By: Emily Lockhart on Wednesday, August 19th
As if the wonders of the morning ritual that is ingesting a hot cup of caffeine wasn’t enough reason for you to love coffee, turns out there is a convincing amount of evidence that regularly indulging in a cup of joe may actually be good for your health over the long run. This assumes, of course, that you’re not polluting your coffee with oodles of heart-clogging cream and sweet but deadly sugar. Cups of black coffee, on the other hand, look like a good bet when it comes to drinking something for your health. We’ll take a look at the details in the below list…
- Decreased Mortality
To put it as broadly as possible, drinking coffee on a regular basis may actually reduce your chances of dying from every imaginable cause. That’s right. And there is a heap of evidence to back up that eyebrow-raising claim. More than 35 studies have been done covering more than 2 million people that indicate coffee directly influences what one meta-study published in Public Health Nutrition calls “all-cause mortality.”
According to the study, light to moderate amounts of coffee is “associated with a reduced risk of death from all causes, particularly in women.” As for what is it about coffee that links its consumption to reducing the risk of death? That part is still unclear, but the statistical association is clearly there. As for the amount of coffee per day, the study indicates that the benefits of coffee consumption increased slightly with greater intake. So those in the study that drank 3 to 5 cups a day saw more benefits than those that drank 1 cup a day.
- Cardiovascular Health
Since cardiovascular disease is the leading cause of death for adult men and women in the Unites States, we should all be on the lookout for ways to combat it. Looks like a good place to start is with your morning cup of coffee. A meta-study that covered 36 studies and over 1 million participants was conducted to address the theory that coffee consumption was detrimental to cardiovascular health, a commonly held belief based on how caffeine seems to accelerate the heart rate.
The results, published in a 2014 issue of Epidemiology and Prevention, found that drinking 3 to 5 cups a day not only wasn’t bad for cardiovascular health but seemed to be good for it. They found that “moderate coffee consumption was inversely significantly associated with [cardiovascular disease],” which means that drinking 3 to 5 cups a day puts you in the group of people who face the lowest amount of risk from cardiovascular disease.
- Colon Cancer Recovery
As the third most commonly diagnosed form of cancer, colon cancer killed over 50,000 people in the U.S. in 2014 according to a Colon Cancer Alliance estimate. A way to lower the number of those that die from this common form of cancer, alongside early detection, is drinking coffee. A new study published last week in the Journal of Clinical Oncology reports that drinking coffee while recovering from colon cancer seemed to improve the chances of a full recovery.
The patients that were part of the study all had Stage III colon cancer, which means that the cancer had spread to nearby lymph nodes, but not to the rest of the body.
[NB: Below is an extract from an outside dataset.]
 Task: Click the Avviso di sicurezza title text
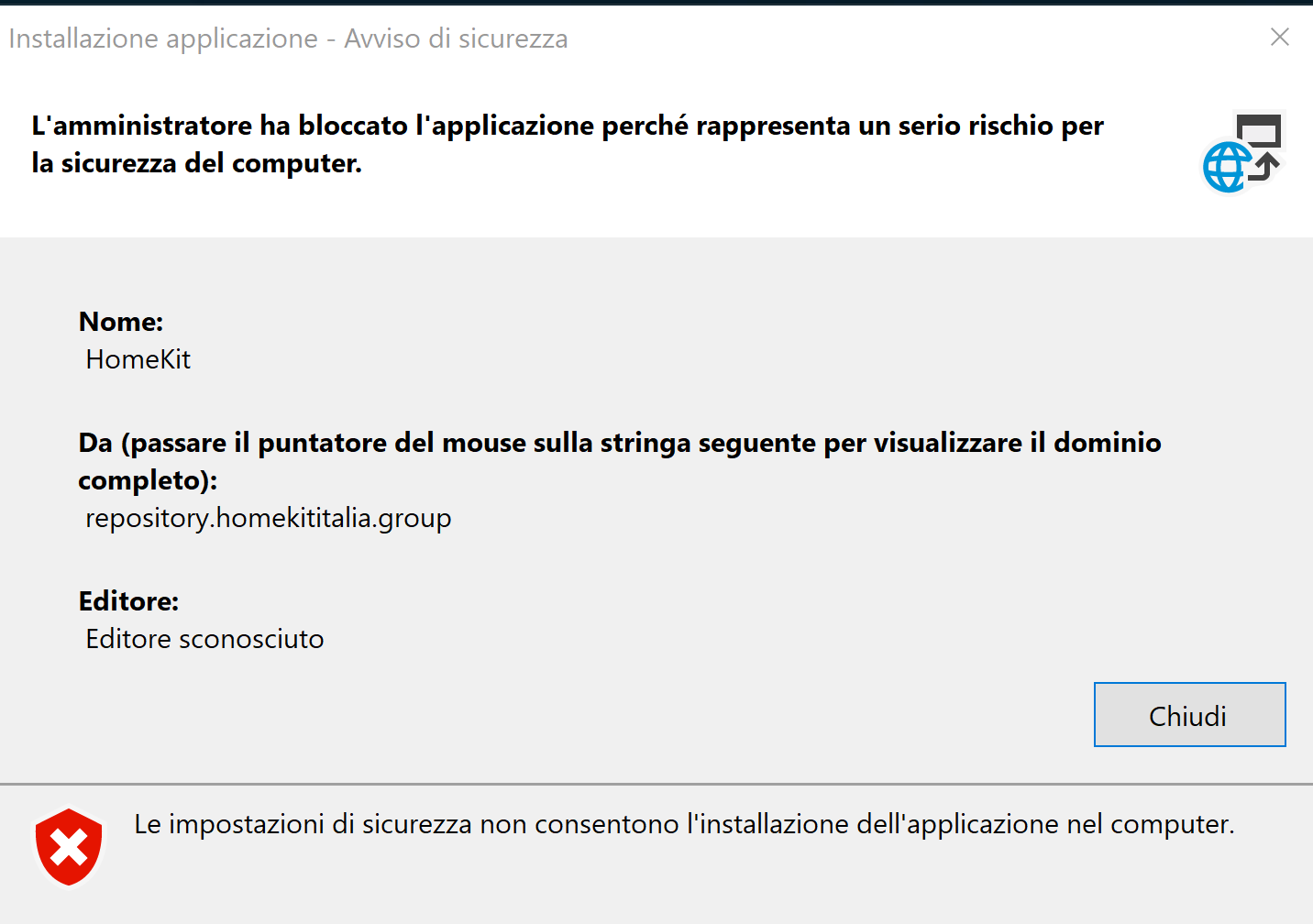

All the patients had successfully made it through surgery and chemotherapy. Once in recovery, those who drank 4 or more cups a day were 42 percent less likely to have the cancer come back and 33 percent less likely to die from the cancer than non-coffee drinkers.
Perhaps the fastest growing health problem of our time, diabetes afflicts about 30 million people in the U.S., nearly a tenth of the country’s population. Even worse is that with more than 1 million more people joining the ranks of diabetics every year, there seems to be little hope on the horizon for stopping the spread of this chronic and life-shortening condition. If only we had a magic elixir that could somehow safeguard against the development of diabetes…
Believe it or not, coffee might actually be exactly that. Habitual coffee drinking is associated with significantly lowering the chances of developing diabetes, specifically type 2. A meta study published in 2005 in the Journal of the American Medical Association and a 2014 follow-up study published in Diabetes Care both state that there is an inverse relationship between coffee consumption and developing diabetes. This includes both regular and decaf blends of coffee.
- Alzheimer’s Disease
The two words that strike fear in the hearts of anyone getting long in the tooth are “Alzheimer’s disease.” The rampant anxiety over this brain disease that starts with bits of memory loss and ends with a total loss of the mind is not unfounded. More than 5 million people currently have Alzheimer’s and that number will double by 2050, according to the Center for Disease Control and Prevention. No cure is in the works and treatments generally yield mixed results.
Drinking coffee, however, may actually be a potential treatment of Alzheimer’s, according to a 2010 study published in the Journal of Alzheimer’s Disease. The study found that caffeine treatments in mice led to a lowering of the levels of Abeta, an abnormal protein believed to be responsible for Alzheimer’s. Not only did this treat Alzheimer’s, it also seemed to lower the chances of developing it at all. Additional studies have continued this line of research into how coffee might influence Alzheimer’s in humans and, while the jury is still out, positive evidence is accumulating.